**Your task**
Please return the whole listing, character for character.

**Records provided**
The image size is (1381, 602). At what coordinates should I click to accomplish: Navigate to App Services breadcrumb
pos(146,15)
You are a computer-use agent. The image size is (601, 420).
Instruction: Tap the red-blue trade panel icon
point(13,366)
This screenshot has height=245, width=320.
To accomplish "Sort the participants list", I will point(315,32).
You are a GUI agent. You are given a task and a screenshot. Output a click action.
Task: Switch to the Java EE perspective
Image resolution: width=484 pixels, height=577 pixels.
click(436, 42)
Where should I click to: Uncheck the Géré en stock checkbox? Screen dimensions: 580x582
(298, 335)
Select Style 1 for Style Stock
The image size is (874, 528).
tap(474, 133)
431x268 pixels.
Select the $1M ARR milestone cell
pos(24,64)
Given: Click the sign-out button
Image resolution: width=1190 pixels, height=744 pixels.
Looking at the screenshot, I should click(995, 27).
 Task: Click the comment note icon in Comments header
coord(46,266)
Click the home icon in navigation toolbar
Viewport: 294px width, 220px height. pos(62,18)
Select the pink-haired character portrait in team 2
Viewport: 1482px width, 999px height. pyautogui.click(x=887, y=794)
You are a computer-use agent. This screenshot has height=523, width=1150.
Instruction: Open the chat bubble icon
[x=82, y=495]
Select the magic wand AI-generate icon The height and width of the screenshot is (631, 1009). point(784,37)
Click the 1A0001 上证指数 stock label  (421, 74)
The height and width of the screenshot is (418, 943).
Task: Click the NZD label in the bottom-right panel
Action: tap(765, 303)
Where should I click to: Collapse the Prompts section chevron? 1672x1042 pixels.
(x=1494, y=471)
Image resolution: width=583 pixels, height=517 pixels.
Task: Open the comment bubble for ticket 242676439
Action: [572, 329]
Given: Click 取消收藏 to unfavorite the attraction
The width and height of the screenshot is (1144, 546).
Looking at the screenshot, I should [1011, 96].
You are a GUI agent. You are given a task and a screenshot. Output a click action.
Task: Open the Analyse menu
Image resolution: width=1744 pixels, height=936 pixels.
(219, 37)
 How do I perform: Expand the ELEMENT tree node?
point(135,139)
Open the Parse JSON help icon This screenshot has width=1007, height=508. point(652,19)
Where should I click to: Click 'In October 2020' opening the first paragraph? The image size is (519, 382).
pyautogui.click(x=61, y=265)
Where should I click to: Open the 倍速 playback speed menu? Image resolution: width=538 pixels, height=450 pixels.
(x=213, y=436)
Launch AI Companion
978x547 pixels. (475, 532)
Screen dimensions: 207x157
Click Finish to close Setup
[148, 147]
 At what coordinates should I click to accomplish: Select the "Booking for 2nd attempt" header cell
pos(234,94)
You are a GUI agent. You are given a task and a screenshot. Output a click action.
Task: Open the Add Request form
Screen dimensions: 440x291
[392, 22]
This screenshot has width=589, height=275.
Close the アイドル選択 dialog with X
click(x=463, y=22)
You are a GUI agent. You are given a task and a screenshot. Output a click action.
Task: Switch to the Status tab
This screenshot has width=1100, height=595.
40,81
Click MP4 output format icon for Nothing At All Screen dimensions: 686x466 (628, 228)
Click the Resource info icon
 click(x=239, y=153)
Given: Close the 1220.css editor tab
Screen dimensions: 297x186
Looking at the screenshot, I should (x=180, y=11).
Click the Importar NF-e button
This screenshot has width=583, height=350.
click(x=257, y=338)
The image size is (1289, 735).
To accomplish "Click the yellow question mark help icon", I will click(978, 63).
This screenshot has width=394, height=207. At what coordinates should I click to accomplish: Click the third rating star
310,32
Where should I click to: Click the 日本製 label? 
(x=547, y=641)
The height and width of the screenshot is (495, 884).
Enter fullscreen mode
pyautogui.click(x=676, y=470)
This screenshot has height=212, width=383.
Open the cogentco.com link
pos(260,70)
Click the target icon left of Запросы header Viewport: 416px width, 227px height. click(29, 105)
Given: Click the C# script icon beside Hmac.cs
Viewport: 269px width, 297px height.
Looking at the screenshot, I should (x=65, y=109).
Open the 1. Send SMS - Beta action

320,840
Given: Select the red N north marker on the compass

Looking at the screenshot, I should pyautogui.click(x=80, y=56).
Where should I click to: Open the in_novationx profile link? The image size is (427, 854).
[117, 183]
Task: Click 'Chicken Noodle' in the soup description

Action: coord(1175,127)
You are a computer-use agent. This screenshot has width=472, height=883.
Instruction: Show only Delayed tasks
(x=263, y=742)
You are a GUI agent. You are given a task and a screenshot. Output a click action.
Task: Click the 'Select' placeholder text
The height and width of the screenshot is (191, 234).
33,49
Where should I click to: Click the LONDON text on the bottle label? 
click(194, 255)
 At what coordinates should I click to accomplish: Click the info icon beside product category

**Response area**
The image size is (1381, 602). At what coordinates should I click to accomplish: Navigate to App Services breadcrumb
pos(146,15)
You are a computer-use agent. The image size is (601, 420).
Instruction: Tap the red-blue trade panel icon
point(13,366)
This screenshot has height=245, width=320.
To accomplish "Sort the participants list", I will point(315,32).
You are a GUI agent. You are given a task and a screenshot. Output a click action.
Task: Switch to the Java EE perspective
Image resolution: width=484 pixels, height=577 pixels.
click(436, 42)
Where should I click to: Uncheck the Géré en stock checkbox? Screen dimensions: 580x582
(298, 335)
Select Style 1 for Style Stock
The image size is (874, 528).
tap(474, 133)
431x268 pixels.
Select the $1M ARR milestone cell
pos(24,64)
Given: Click the sign-out button
Image resolution: width=1190 pixels, height=744 pixels.
Looking at the screenshot, I should click(995, 27).
 Task: Click the comment note icon in Comments header
coord(46,266)
Click the home icon in navigation toolbar
Viewport: 294px width, 220px height. pos(62,18)
Select the pink-haired character portrait in team 2
Viewport: 1482px width, 999px height. pyautogui.click(x=887, y=794)
You are a computer-use agent. This screenshot has height=523, width=1150.
Instruction: Open the chat bubble icon
[x=82, y=495]
Select the magic wand AI-generate icon The height and width of the screenshot is (631, 1009). point(784,37)
Click the 1A0001 上证指数 stock label  (421, 74)
The height and width of the screenshot is (418, 943).
Task: Click the NZD label in the bottom-right panel
Action: tap(765, 303)
Where should I click to: Collapse the Prompts section chevron? 1672x1042 pixels.
(x=1494, y=471)
Image resolution: width=583 pixels, height=517 pixels.
Task: Open the comment bubble for ticket 242676439
Action: [572, 329]
Given: Click 取消收藏 to unfavorite the attraction
The width and height of the screenshot is (1144, 546).
Looking at the screenshot, I should [1011, 96].
You are a GUI agent. You are given a task and a screenshot. Output a click action.
Task: Open the Analyse menu
Image resolution: width=1744 pixels, height=936 pixels.
(219, 37)
 How do I perform: Expand the ELEMENT tree node?
point(135,139)
Open the Parse JSON help icon This screenshot has width=1007, height=508. point(652,19)
Where should I click to: Click 'In October 2020' opening the first paragraph? The image size is (519, 382).
pyautogui.click(x=61, y=265)
Where should I click to: Open the 倍速 playback speed menu? Image resolution: width=538 pixels, height=450 pixels.
(x=213, y=436)
Launch AI Companion
978x547 pixels. (475, 532)
Screen dimensions: 207x157
Click Finish to close Setup
[148, 147]
 At what coordinates should I click to accomplish: Select the "Booking for 2nd attempt" header cell
pos(234,94)
You are a GUI agent. You are given a task and a screenshot. Output a click action.
Task: Open the Add Request form
Screen dimensions: 440x291
[392, 22]
This screenshot has width=589, height=275.
Close the アイドル選択 dialog with X
click(x=463, y=22)
You are a GUI agent. You are given a task and a screenshot. Output a click action.
Task: Switch to the Status tab
This screenshot has width=1100, height=595.
40,81
Click MP4 output format icon for Nothing At All Screen dimensions: 686x466 (628, 228)
Click the Resource info icon
 click(x=239, y=153)
Given: Close the 1220.css editor tab
Screen dimensions: 297x186
Looking at the screenshot, I should (x=180, y=11).
Click the Importar NF-e button
This screenshot has width=583, height=350.
click(x=257, y=338)
The image size is (1289, 735).
To accomplish "Click the yellow question mark help icon", I will click(978, 63).
This screenshot has width=394, height=207. At what coordinates should I click to accomplish: Click the third rating star
310,32
Where should I click to: Click the 日本製 label? 
(x=547, y=641)
The height and width of the screenshot is (495, 884).
Enter fullscreen mode
pyautogui.click(x=676, y=470)
This screenshot has height=212, width=383.
Open the cogentco.com link
pos(260,70)
Click the target icon left of Запросы header Viewport: 416px width, 227px height. click(29, 105)
Given: Click the C# script icon beside Hmac.cs
Viewport: 269px width, 297px height.
Looking at the screenshot, I should (x=65, y=109).
Open the 1. Send SMS - Beta action

320,840
Given: Select the red N north marker on the compass

Looking at the screenshot, I should pyautogui.click(x=80, y=56).
Where should I click to: Open the in_novationx profile link? The image size is (427, 854).
[117, 183]
Task: Click 'Chicken Noodle' in the soup description

Action: coord(1175,127)
You are a computer-use agent. This screenshot has width=472, height=883.
Instruction: Show only Delayed tasks
(x=263, y=742)
You are a GUI agent. You are given a task and a screenshot. Output a click action.
Task: Click the 'Select' placeholder text
The height and width of the screenshot is (191, 234).
33,49
Where should I click to: Click the LONDON text on the bottle label? 
click(194, 255)
 At what coordinates should I click to accomplish: Click the info icon beside product category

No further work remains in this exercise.